RECORDS SHOWN:
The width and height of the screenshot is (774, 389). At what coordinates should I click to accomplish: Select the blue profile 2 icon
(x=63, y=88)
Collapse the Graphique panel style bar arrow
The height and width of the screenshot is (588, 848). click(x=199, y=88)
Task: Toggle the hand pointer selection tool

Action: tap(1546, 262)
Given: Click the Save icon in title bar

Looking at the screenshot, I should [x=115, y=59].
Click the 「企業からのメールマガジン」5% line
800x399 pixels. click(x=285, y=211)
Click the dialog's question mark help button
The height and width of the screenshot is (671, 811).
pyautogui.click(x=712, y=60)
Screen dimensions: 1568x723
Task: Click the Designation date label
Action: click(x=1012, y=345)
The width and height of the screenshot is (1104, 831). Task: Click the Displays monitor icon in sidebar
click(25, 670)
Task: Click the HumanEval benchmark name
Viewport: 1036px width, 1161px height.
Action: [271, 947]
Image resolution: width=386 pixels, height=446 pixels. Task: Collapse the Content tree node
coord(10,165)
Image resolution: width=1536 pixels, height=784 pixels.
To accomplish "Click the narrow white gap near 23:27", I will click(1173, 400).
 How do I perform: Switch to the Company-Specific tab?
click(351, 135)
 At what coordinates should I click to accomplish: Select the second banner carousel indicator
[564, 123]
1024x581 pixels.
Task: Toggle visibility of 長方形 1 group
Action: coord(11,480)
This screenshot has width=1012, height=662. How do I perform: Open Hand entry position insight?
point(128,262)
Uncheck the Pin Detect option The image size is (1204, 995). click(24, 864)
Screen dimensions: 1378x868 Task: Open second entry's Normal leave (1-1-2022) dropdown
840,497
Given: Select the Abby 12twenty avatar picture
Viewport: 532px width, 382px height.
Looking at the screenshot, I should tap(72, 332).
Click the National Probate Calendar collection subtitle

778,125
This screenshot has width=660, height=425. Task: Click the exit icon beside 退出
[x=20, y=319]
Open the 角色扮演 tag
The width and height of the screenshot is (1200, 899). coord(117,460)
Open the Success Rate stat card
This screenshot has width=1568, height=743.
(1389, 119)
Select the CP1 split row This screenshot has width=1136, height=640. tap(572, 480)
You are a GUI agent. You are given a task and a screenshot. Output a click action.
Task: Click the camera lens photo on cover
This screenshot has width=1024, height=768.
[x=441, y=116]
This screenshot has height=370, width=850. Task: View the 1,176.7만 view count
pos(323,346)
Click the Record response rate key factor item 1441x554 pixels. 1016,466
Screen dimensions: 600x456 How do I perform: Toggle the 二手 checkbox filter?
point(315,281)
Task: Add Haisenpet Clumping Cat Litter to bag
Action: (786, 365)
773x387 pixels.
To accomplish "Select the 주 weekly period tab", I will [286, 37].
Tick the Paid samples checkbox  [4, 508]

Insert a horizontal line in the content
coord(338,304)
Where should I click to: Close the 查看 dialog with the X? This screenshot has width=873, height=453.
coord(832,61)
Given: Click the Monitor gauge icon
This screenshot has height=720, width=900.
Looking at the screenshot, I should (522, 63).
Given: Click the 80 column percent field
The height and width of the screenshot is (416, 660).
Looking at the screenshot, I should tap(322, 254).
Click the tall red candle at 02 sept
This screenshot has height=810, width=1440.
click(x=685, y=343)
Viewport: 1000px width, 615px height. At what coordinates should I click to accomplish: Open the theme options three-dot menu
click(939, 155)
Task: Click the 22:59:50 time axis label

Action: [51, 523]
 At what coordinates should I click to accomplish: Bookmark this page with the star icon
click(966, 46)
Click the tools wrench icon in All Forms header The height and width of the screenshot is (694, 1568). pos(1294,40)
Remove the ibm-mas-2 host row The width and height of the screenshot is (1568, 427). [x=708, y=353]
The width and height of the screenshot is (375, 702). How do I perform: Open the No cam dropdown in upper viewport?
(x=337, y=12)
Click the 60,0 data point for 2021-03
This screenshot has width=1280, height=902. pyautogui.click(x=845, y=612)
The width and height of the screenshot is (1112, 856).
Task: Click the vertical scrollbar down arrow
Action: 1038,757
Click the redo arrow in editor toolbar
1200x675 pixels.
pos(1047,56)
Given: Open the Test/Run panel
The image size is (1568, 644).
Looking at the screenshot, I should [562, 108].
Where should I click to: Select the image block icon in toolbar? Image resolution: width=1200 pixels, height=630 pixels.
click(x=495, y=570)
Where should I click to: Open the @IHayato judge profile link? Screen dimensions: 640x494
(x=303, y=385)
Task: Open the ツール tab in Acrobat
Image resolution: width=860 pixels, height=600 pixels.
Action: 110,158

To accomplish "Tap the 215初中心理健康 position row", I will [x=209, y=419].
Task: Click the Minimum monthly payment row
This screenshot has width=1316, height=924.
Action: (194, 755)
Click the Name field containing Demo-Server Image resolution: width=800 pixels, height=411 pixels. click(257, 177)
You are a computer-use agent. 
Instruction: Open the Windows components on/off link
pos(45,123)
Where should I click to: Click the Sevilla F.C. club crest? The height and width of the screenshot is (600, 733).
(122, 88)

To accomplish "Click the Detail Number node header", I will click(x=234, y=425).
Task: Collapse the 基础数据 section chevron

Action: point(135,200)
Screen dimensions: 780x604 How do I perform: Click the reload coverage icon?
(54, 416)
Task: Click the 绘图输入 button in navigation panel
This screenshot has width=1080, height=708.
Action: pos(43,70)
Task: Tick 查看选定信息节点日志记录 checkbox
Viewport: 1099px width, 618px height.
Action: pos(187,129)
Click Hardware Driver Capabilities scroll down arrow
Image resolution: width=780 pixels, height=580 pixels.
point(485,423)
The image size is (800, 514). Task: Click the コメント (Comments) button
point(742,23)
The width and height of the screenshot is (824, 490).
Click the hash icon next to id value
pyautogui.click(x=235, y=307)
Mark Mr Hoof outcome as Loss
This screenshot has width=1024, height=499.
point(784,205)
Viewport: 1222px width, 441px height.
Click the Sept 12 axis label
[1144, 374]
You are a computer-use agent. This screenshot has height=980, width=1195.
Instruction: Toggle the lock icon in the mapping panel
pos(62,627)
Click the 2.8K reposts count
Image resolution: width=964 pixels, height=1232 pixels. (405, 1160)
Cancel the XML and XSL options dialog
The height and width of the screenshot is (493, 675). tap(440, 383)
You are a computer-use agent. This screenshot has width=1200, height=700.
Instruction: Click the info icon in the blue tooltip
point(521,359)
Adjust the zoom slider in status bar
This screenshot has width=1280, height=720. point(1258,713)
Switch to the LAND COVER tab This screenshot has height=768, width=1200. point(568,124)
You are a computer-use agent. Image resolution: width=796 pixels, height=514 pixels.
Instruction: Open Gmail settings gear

YOUR ASSIGNMENT: Reproduce verbatim only the segment of the listing bounded by the line containing "Given: Click the Save icon in title bar" and the line containing "Click the dialog's question mark help button", with both boundary lines included.

ANSWER SECTION:
Given: Click the Save icon in title bar

Looking at the screenshot, I should [x=115, y=59].
Click the 「企業からのメールマガジン」5% line
800x399 pixels. click(x=285, y=211)
Click the dialog's question mark help button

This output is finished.